[Problem description] What lines in the records below include the word "item"? Return each one.
=== Section Start ===
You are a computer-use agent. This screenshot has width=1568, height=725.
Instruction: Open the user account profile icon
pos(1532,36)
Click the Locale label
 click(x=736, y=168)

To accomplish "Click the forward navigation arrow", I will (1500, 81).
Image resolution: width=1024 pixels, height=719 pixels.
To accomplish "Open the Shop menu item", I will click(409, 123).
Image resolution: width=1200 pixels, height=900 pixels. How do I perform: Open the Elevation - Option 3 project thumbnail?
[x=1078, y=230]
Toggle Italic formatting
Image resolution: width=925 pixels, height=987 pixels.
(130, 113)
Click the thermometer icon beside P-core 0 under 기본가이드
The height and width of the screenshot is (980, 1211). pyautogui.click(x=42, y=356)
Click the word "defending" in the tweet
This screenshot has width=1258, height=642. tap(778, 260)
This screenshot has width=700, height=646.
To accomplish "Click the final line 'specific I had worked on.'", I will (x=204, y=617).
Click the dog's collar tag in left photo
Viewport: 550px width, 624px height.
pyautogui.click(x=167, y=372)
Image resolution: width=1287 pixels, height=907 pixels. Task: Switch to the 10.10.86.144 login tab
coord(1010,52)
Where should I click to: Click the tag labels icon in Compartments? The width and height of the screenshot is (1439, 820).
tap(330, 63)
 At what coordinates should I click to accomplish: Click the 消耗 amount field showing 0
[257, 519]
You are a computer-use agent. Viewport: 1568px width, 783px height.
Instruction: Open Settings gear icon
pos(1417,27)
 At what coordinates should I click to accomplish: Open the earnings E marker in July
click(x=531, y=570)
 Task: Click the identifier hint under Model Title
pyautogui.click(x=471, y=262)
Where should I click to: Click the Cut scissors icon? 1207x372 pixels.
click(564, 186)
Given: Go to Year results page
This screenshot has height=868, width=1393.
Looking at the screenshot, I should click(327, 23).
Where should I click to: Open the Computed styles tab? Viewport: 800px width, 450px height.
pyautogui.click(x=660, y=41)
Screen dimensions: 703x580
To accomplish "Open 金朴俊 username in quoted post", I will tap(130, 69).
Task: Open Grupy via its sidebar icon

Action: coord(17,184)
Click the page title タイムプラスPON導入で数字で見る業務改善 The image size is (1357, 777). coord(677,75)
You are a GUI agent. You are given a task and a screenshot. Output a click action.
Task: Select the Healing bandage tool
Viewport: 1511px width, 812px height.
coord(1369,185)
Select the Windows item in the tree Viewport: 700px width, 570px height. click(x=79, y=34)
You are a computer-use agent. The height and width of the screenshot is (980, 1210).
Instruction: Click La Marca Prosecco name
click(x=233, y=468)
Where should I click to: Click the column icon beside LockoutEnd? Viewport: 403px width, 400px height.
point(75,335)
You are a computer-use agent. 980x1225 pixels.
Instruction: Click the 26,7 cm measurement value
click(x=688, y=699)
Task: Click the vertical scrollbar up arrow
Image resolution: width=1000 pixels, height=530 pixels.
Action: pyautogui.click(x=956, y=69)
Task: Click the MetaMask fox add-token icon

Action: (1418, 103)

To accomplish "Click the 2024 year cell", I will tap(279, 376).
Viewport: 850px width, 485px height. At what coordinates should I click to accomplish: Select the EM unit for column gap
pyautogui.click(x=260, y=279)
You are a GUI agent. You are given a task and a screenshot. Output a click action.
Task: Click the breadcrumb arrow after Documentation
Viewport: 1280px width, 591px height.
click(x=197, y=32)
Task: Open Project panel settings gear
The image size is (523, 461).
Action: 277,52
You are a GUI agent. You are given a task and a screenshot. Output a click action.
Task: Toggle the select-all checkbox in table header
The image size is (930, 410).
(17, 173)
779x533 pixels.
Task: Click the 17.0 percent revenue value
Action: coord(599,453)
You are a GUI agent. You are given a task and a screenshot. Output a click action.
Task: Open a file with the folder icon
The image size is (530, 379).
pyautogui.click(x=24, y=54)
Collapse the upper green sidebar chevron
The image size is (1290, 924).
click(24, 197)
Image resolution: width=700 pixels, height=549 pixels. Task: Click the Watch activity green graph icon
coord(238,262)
=== Section End ===
[Task answer]
To accomplish "Open the Shop menu item", I will click(409, 123).
Select the Windows item in the tree Viewport: 700px width, 570px height. click(x=79, y=34)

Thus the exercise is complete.